Heureux ceux qui ont faim et soif de la justice; ils seront rassasiés.
Heureux les miséricordieux; il leur sera fait miséricorde.
Heureux ceux qui font œuvre de paix ; ils seront appelés fils de Dieu.
(Matthieu 5: 6, 7, 9)
Au cours de ces dernières semaines alors que je continue à voir le Kenya que j’ai connu s’enfoncer de plus en plus dans la haine, les disputes ethniques et la destruction, j’essaie de comprendre le pourquoi et le comment de tout cela et surtout où cela mène. En même temps cependant je vois et je peux voir et entendre le désir de justice que les kényans cherchent dans leurs vies. Je ne suis pas forcément d’accord avec leurs méthodes mais si on étudie leur histoire c’est sans doute la seule méthode qu’ils connaissent pour essayer de changer le pays. Je ne suis pas spécialiste de l’histoire du Kenya mais je sais que leur histoire est pleine d’actes violents qui ont mené à des changements de régime ainsi qu’à beaucoup de sang versé. A mon avis, les différents partis ont le même but, c'est-à-dire une meilleure vie ; en essayant désespérément d’obtenir cela, ils se blâment les uns les autres et ensuite se vengent les uns sur les autres. L’Histoire nous dit cependant que bien que ces réactions soient courantes elles n’ont jamais apporté la paix à un pays, une famille ou un être humain. C’est seulement dans les vraies œuvres de pardon et dans la volonté de se réconcilier qu’on peut trouver la paix.

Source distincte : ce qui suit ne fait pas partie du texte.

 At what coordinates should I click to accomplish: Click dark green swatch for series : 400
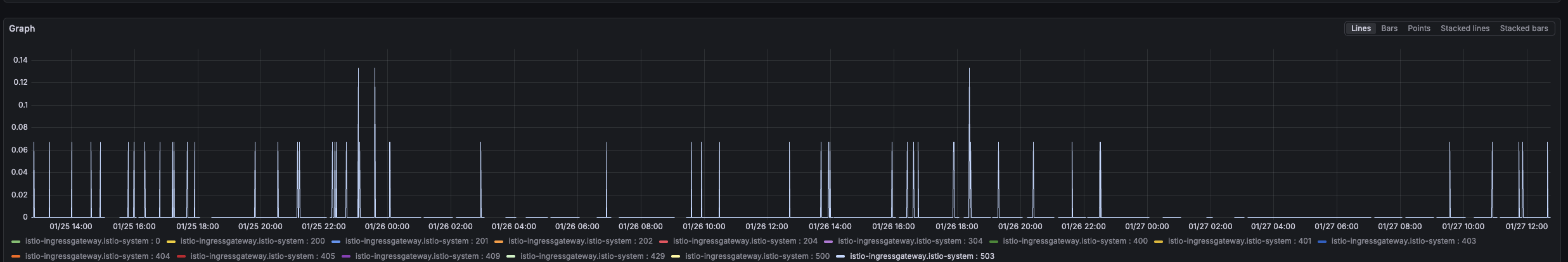point(994,242)
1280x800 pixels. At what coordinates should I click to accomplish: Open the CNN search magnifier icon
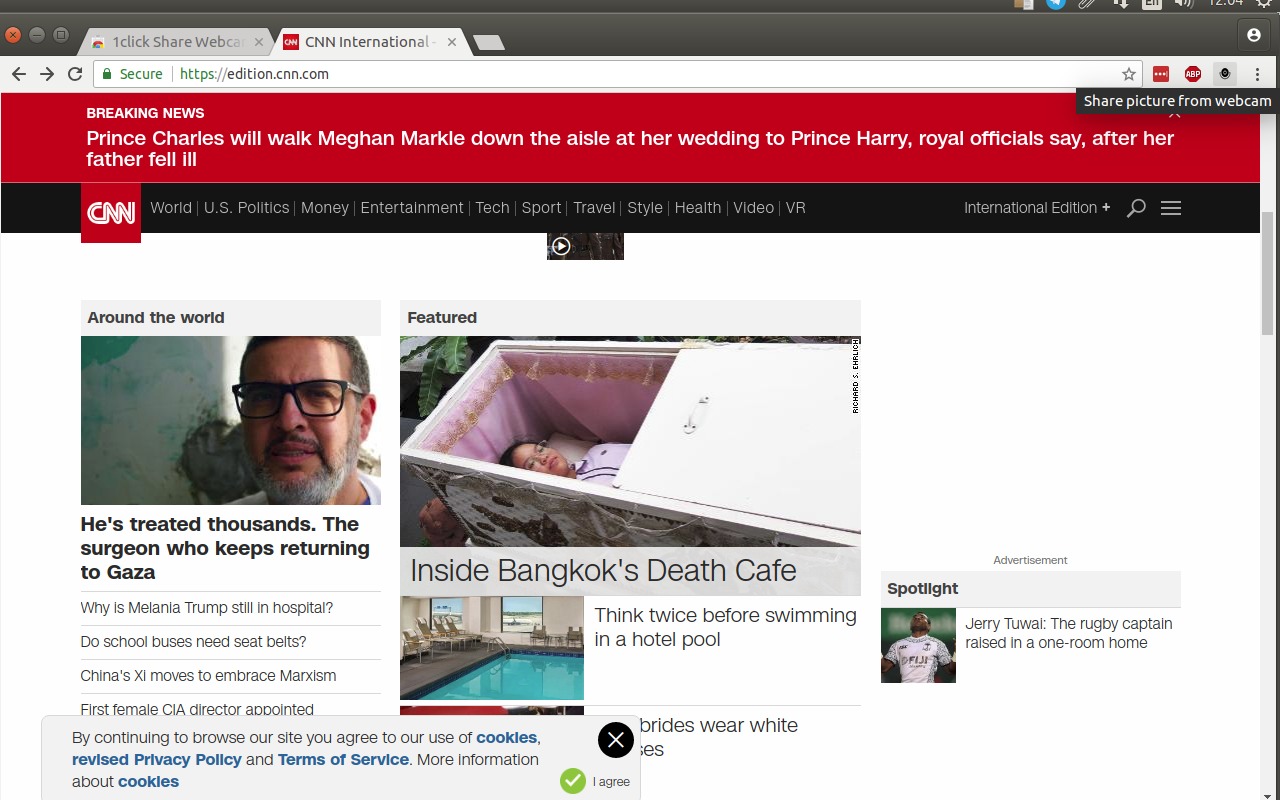pos(1136,208)
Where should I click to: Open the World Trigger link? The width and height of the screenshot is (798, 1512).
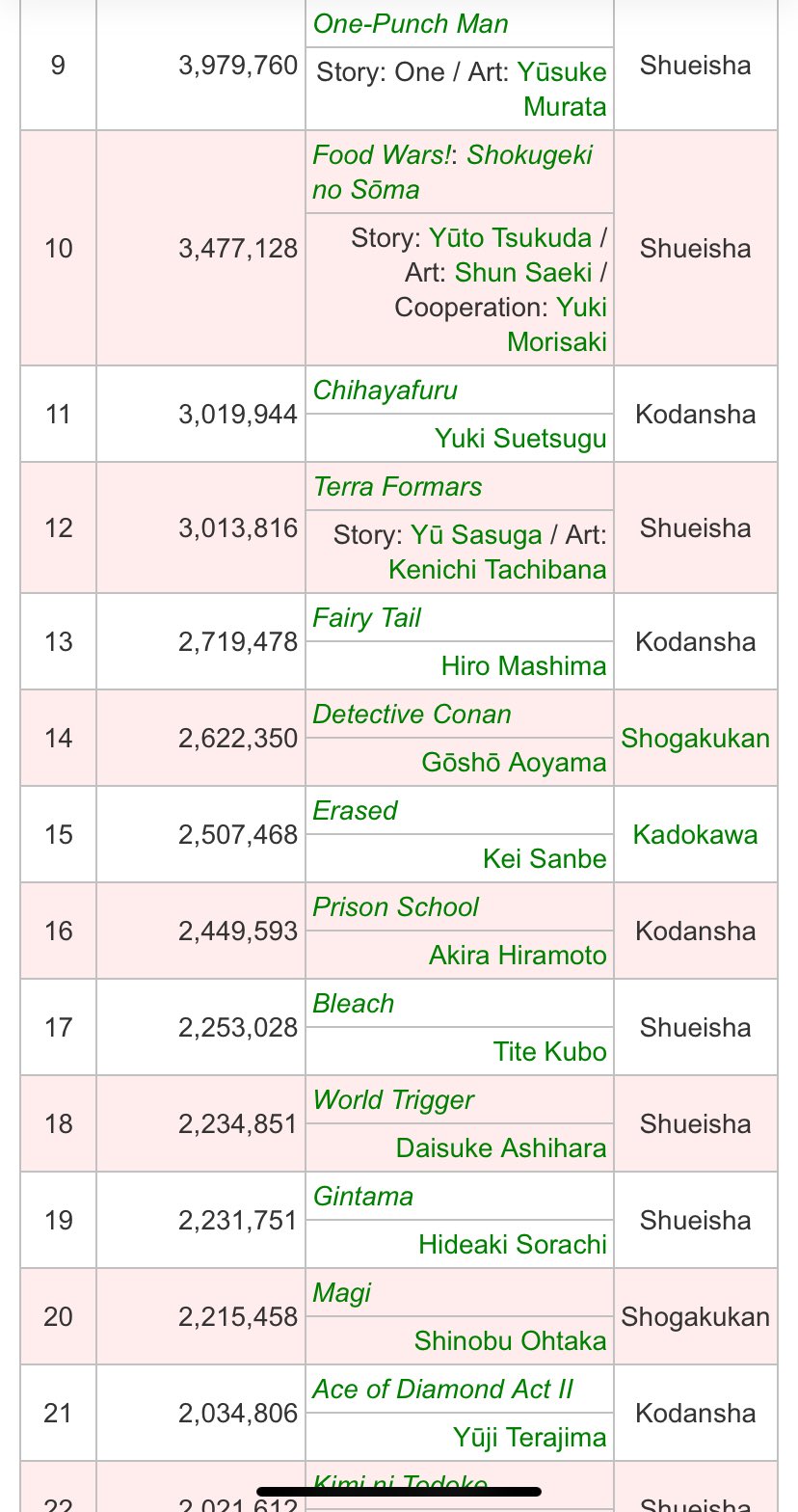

Je trouve des signes d’espoir dans les petits efforts de paix dont j’ai entendu parler et dans ceux à plus grande échelle de Koffi Annan et d’autres. Cependant la fin des violences semble encore lointaine et seulement après tant de pertes inutiles de vie, de destruction de propriété personnelle et d’infrastructures. Le Kenya qui émergera de ce désastre aura pris un retard fou dans ses buts de développement surtout dans les domaines de la santé et de l’économie. Ces jours marquent le début d’une ère nouvelle pour le Kenya, pas seulement pour la cause officielle qui font que les Kenyans se font tuer dans les rues de Kisumu mais parce que le Kenya devient un pays que les gens auront peur de visiter, un pays qui était la tête de la puissance économique de l’Afrique de l’est et qui voit maintenant cette puissance et cette richesse transférées vers la Tanzanie, et un pays qui n’est plus le chéri de l’occident. A Kisumu, les projets de constructions de route, les détours et les tas de boue que nous avons connus l’été dernier et qui avaient pour but l’installation d’un système municipal de distribution d’eau ne servent plus à rien puisque les conduites d’eau ont été arrachées par les manifestants ; petit exemple des destructions inutiles qui sont monnaie courante ces dernières semaines. Des centaines de milliers d’êtres humains ont fui leur chez-eux, certains ne reviendront pas, d’autres reviendront et beaucoup d’entre eux ne retrouveront que des restes carbonisés et vandalisés.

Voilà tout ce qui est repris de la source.